• SHORT TASK:
Convert every line of the data below into a Markdown table with two columns, Row and Line. Number the rows and omit blank lines.
------------------------------
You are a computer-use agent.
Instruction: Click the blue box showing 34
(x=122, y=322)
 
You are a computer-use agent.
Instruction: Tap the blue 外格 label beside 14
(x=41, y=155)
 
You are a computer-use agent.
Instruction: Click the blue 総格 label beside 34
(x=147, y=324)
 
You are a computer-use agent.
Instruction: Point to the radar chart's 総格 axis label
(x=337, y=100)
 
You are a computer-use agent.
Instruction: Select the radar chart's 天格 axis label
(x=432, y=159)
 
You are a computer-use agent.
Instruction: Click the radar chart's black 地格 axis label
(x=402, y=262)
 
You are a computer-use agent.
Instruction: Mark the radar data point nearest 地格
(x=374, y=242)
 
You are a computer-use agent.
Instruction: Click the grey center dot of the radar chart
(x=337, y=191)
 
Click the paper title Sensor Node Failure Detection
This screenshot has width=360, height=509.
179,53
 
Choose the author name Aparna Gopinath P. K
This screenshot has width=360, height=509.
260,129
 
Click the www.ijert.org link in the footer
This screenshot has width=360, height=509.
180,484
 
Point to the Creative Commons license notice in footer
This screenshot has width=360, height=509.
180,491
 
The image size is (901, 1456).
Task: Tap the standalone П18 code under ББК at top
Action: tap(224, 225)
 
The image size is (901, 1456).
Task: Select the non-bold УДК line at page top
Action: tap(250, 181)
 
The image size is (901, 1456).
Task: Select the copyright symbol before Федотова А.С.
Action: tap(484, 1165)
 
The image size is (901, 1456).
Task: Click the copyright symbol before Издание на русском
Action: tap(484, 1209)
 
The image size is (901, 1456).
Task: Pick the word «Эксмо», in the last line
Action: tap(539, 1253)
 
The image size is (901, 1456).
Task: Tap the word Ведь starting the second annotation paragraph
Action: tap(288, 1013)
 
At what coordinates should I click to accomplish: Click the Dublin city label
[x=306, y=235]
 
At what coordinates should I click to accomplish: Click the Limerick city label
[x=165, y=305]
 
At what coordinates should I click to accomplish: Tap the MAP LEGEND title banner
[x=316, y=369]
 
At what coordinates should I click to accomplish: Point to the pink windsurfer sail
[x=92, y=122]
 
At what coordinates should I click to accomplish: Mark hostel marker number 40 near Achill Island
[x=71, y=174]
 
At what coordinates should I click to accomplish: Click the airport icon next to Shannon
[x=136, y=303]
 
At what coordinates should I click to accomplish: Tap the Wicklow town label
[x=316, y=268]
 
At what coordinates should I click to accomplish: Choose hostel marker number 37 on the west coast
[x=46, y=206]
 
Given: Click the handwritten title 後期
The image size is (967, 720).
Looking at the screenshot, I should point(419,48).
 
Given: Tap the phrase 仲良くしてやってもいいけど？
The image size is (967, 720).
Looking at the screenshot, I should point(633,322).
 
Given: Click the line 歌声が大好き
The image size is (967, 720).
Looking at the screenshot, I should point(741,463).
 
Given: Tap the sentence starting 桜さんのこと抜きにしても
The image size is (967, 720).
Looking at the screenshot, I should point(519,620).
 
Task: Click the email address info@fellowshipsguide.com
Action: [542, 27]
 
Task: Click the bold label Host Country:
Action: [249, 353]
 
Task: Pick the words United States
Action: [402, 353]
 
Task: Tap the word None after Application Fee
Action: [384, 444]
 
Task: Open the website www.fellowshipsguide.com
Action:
------------------------------
• IN RESPONSE:
| Row | Line |
|---|---|
| 1 | You are a computer-use agent. |
| 2 | Instruction: Click the blue box showing 34 |
| 3 | (x=122, y=322) |
| 4 | You are a computer-use agent. |
| 5 | Instruction: Tap the blue 外格 label beside 14 |
| 6 | (x=41, y=155) |
| 7 | You are a computer-use agent. |
| 8 | Instruction: Click the blue 総格 label beside 34 |
| 9 | (x=147, y=324) |
| 10 | You are a computer-use agent. |
| 11 | Instruction: Point to the radar chart's 総格 axis label |
| 12 | (x=337, y=100) |
| 13 | You are a computer-use agent. |
| 14 | Instruction: Select the radar chart's 天格 axis label |
| 15 | (x=432, y=159) |
| 16 | You are a computer-use agent. |
| 17 | Instruction: Click the radar chart's black 地格 axis label |
| 18 | (x=402, y=262) |
| 19 | You are a computer-use agent. |
| 20 | Instruction: Mark the radar data point nearest 地格 |
| 21 | (x=374, y=242) |
| 22 | You are a computer-use agent. |
| 23 | Instruction: Click the grey center dot of the radar chart |
| 24 | (x=337, y=191) |
| 25 | Click the paper title Sensor Node Failure Detection |
| 26 | This screenshot has width=360, height=509. |
| 27 | 179,53 |
| 28 | Choose the author name Aparna Gopinath P. K |
| 29 | This screenshot has width=360, height=509. |
| 30 | 260,129 |
| 31 | Click the www.ijert.org link in the footer |
| 32 | This screenshot has width=360, height=509. |
| 33 | 180,484 |
| 34 | Point to the Creative Commons license notice in footer |
| 35 | This screenshot has width=360, height=509. |
| 36 | 180,491 |
| 37 | The image size is (901, 1456). |
| 38 | Task: Tap the standalone П18 code under ББК at top |
| 39 | Action: tap(224, 225) |
| 40 | The image size is (901, 1456). |
| 41 | Task: Select the non-bold УДК line at page top |
| 42 | Action: tap(250, 181) |
| 43 | The image size is (901, 1456). |
| 44 | Task: Select the copyright symbol before Федотова А.С. |
| 45 | Action: tap(484, 1165) |
| 46 | The image size is (901, 1456). |
| 47 | Task: Click the copyright symbol before Издание на русском |
| 48 | Action: tap(484, 1209) |
| 49 | The image size is (901, 1456). |
| 50 | Task: Pick the word «Эксмо», in the last line |
| 51 | Action: tap(539, 1253) |
| 52 | The image size is (901, 1456). |
| 53 | Task: Tap the word Ведь starting the second annotation paragraph |
| 54 | Action: tap(288, 1013) |
| 55 | At what coordinates should I click to accomplish: Click the Dublin city label |
| 56 | [x=306, y=235] |
| 57 | At what coordinates should I click to accomplish: Click the Limerick city label |
| 58 | [x=165, y=305] |
| 59 | At what coordinates should I click to accomplish: Tap the MAP LEGEND title banner |
| 60 | [x=316, y=369] |
| 61 | At what coordinates should I click to accomplish: Point to the pink windsurfer sail |
| 62 | [x=92, y=122] |
| 63 | At what coordinates should I click to accomplish: Mark hostel marker number 40 near Achill Island |
| 64 | [x=71, y=174] |
| 65 | At what coordinates should I click to accomplish: Click the airport icon next to Shannon |
| 66 | [x=136, y=303] |
| 67 | At what coordinates should I click to accomplish: Tap the Wicklow town label |
| 68 | [x=316, y=268] |
| 69 | At what coordinates should I click to accomplish: Choose hostel marker number 37 on the west coast |
| 70 | [x=46, y=206] |
| 71 | Given: Click the handwritten title 後期 |
| 72 | The image size is (967, 720). |
| 73 | Looking at the screenshot, I should point(419,48). |
| 74 | Given: Tap the phrase 仲良くしてやってもいいけど？ |
| 75 | The image size is (967, 720). |
| 76 | Looking at the screenshot, I should point(633,322). |
| 77 | Given: Click the line 歌声が大好き |
| 78 | The image size is (967, 720). |
| 79 | Looking at the screenshot, I should point(741,463). |
| 80 | Given: Tap the sentence starting 桜さんのこと抜きにしても |
| 81 | The image size is (967, 720). |
| 82 | Looking at the screenshot, I should point(519,620). |
| 83 | Task: Click the email address info@fellowshipsguide.com |
| 84 | Action: [542, 27] |
| 85 | Task: Click the bold label Host Country: |
| 86 | Action: [249, 353] |
| 87 | Task: Pick the words United States |
| 88 | Action: [402, 353] |
| 89 | Task: Tap the word None after Application Fee |
| 90 | Action: [384, 444] |
| 91 | Task: Open the website www.fellowshipsguide.com |
| 92 | Action: |